Congress is currently considering legislation that would reverse the Supreme Court’s decisions in Iqbal and Twombley, discussed here previously. These decisions have significantly raised the standard for pleading a viable complaint in federal court, and enhanced the power of judges to dismiss cases that do not appear plausible, before allowing any discovery or further proceedings to occur. One danger of these Supreme Court decisions is that they have already led to increased wasteful motion practice in early stages of lawsuits. Another is that they have caused the dismissal of cases that could actually be viable after further discovery and investigation.

Twombley and Iqbal, combined with prior Supreme Court decisions embracing the use of summary judgment to increase the courts’ power to dismiss lawsuits prior to trial, represent a trend to provide the judiciary with tools for dealing with meritless lawsuits that clog the courts for no useful purpose. Should Congress decide to overrule these decisions, Congress will no doubt be criticized for caving in to the trial lawyers’ lobbies and bending over backwards to help the “little guy” attack American business unfairly.

The question that perhaps should be asked instead is whether we can design better tools to deal with meritless lawsuits than tightened pleading standards and more liberal use of summary judgment. The problem with heightened pleading standards is that they encourage even more motions to dismiss, the majority of which are still going to be denied. So, ironically, efforts to curtail frivolous plaintiffs’ suits could lead to wasteful motion practice on defendants’ part. The other problem is making it easier for courts to dismiss cases without a trial raises the potential for throwing out cases that could actually be won at trial. The same problems exist at the summary judgment stage. Summary judgments are expensive, complicated motions that use up a lot of the litigants’ time as well as the court’s time. Many of those motions are denied also, and many are filed at least in part to wear down the other side. Summary judgment also has the potential for dismissing cases that could have been won at trial.

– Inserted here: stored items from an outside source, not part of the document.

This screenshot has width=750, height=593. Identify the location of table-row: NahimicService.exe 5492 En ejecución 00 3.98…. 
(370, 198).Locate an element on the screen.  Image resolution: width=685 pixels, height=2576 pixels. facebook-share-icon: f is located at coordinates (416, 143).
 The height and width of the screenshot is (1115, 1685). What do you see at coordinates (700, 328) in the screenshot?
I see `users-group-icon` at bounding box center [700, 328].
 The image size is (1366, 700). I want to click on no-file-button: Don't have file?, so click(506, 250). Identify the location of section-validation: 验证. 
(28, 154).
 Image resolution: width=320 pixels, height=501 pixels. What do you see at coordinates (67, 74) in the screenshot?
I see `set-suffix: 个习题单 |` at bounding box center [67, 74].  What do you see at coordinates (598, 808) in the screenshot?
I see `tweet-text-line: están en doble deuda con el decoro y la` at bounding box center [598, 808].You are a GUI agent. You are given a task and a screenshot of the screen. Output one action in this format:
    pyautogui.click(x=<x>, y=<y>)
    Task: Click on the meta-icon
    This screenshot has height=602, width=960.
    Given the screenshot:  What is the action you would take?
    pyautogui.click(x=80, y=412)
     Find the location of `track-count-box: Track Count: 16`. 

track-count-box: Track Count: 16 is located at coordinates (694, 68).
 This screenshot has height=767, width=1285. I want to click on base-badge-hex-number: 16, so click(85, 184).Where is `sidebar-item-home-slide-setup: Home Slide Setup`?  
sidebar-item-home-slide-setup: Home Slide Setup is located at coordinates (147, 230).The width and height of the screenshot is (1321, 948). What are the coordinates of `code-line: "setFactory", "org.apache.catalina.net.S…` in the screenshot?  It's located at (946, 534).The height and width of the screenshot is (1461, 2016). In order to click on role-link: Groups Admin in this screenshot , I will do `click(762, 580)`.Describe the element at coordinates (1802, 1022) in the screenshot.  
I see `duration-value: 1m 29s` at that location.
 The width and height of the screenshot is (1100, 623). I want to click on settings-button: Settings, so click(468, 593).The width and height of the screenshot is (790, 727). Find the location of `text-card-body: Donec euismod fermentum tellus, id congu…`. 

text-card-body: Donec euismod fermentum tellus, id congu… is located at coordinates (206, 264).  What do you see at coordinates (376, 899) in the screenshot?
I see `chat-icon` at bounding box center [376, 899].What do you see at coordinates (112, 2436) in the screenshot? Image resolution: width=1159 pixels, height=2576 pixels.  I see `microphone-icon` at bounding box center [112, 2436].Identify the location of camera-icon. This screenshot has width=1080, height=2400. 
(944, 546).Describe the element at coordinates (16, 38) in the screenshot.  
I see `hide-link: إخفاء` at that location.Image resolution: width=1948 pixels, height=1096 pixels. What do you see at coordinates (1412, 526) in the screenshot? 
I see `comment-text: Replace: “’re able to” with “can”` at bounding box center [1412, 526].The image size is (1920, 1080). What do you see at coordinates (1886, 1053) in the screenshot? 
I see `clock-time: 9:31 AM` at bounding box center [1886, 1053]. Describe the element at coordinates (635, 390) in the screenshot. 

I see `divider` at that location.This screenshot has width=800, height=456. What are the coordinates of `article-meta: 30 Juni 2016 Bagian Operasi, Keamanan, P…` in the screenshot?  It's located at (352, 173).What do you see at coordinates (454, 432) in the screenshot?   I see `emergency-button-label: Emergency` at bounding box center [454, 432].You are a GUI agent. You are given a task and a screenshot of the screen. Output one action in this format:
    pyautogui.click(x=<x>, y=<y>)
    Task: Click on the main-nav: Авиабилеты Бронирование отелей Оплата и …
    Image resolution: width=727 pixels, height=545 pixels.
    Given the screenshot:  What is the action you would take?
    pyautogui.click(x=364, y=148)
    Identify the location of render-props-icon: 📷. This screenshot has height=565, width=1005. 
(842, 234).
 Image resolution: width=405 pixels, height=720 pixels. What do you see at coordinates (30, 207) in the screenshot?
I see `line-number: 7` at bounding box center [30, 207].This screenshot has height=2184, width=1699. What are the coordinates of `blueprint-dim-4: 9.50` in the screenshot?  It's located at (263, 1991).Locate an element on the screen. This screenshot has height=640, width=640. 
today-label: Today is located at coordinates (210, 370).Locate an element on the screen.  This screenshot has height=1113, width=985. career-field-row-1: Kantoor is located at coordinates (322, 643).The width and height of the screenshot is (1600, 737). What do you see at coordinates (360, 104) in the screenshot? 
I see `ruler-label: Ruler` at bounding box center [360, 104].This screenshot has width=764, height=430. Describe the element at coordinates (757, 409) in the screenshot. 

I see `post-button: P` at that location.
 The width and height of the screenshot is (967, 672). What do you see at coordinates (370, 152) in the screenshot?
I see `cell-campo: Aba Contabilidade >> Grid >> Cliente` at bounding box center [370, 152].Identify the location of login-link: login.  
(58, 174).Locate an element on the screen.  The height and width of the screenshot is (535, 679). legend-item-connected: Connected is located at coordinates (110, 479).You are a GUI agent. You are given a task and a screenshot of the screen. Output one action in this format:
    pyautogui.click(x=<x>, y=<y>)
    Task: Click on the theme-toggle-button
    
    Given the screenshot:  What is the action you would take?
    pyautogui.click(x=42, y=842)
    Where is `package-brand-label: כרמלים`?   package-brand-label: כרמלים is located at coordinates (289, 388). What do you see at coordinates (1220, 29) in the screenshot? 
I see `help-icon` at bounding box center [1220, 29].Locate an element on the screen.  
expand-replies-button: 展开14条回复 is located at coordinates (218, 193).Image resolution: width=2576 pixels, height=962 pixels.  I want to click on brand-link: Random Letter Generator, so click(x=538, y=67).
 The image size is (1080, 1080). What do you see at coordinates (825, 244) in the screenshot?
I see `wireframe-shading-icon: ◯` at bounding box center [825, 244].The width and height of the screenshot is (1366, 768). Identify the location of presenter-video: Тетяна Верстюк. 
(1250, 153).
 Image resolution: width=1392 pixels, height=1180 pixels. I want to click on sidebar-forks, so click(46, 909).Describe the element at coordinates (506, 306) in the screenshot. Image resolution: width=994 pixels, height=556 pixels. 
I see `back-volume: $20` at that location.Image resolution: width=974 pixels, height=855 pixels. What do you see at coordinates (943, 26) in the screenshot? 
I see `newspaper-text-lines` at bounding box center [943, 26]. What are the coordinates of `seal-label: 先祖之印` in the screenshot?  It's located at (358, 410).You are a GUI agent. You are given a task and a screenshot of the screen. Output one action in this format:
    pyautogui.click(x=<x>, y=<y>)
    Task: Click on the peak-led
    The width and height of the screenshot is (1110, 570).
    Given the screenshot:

Perhaps it would make sense to study simplified discovery and trial procedures, or early evaluation procedures, or even some sort of counseling for litigants who insist on proceeding with cases that are not likely to result in a recovery that exceeds their cost. The courts’ and the parties’ desire to weed frivolous cases out of the system is a legitimate one. But when the courts or the Congress try to bend the rules to accommodate that desire, they may be denying other parties the right to test their claims in court, and may be adding procedures that increase costs in many cases. It might be better to recognize the rights of litigants to proceed with difficult cases, but to allow those cases to proceed in a way that will not break the back of the court system.